Kamloops city staff may soon be asked to review the Car 40 program, for responding to mental health calls.
The request would be for staff to determine if the hours of service are sufficient, and, if not, to expand it. That will likely come to council on August 25.
Councillor Dale Bass says the service only runs 9 a.m. to 7 p.m., from Tuesdays to Fridays.
“We have more mental heath issues. And not just West Vic, on the street and in the alleys, but families are having more mental health issues. I talked to one mom who has a child with special needs. And something happened and the child had become agitated, to the point where mom called for Car 40. It showed up four hours later,” Bass says. She went on to explain several other instances of people waiting more than an hour after calling for Car 40.
“Much of it may be due to this long pandemic, and the mental health of all of us.

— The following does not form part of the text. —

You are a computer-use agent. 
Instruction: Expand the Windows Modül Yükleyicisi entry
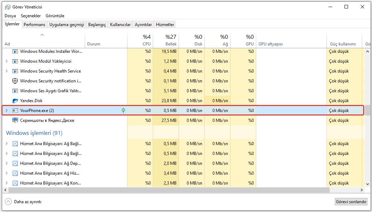click(x=7, y=61)
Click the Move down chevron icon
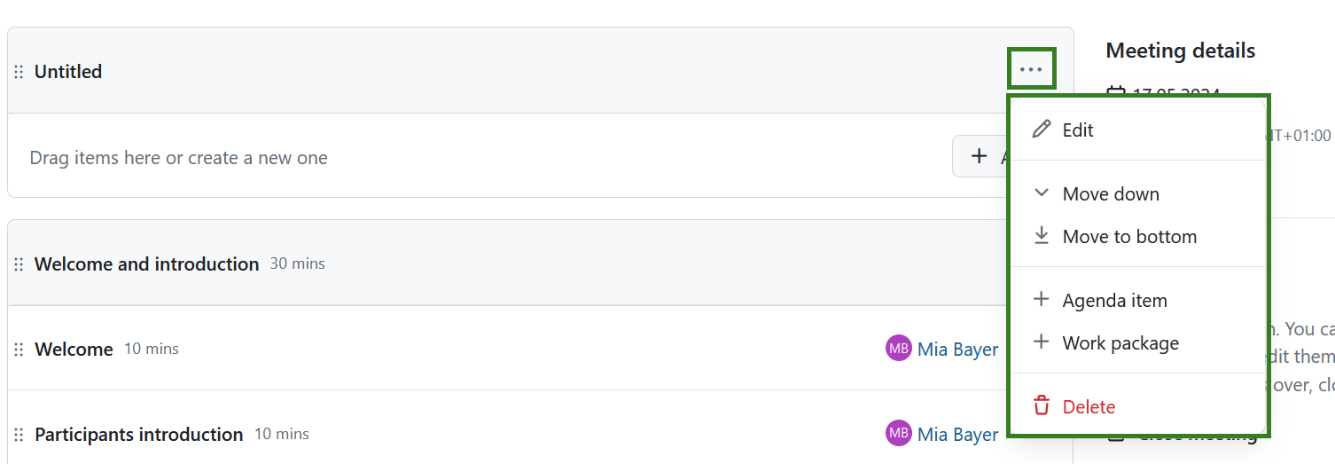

But nevertheless, we have this problem, and (the Interior Health Authority) seems to think it only happens from Tuesday to Friday between 9 a.m. and 7 p.m. And it doesn’t.”
Bass says the city and the RCMP are in favor of expanding the program, but says the executive at Interior Health has so far not endorsed doing so.

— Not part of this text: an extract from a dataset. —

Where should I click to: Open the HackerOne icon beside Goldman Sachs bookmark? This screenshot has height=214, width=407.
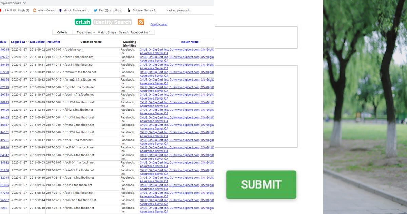pyautogui.click(x=129, y=10)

She says she and councillor Kathy Sinclair recently met with two staff members from the health authority to talk about potentially expanding Car 40.
“We met with the western regional head, and the person who is responsible for addictions – they know Kamloops well, I believe one of them lives in Kamloops – and they acknowledged that they probably wouldn’t get very far within it with their own administration, up higher. But they are also aware of the fact that it is a strange time now in Kamloops.”
When asked on the NL Morning News about why it is not in support of expanding the program, IHA chief medical health officer Dr. Sue Pollock declined to comment.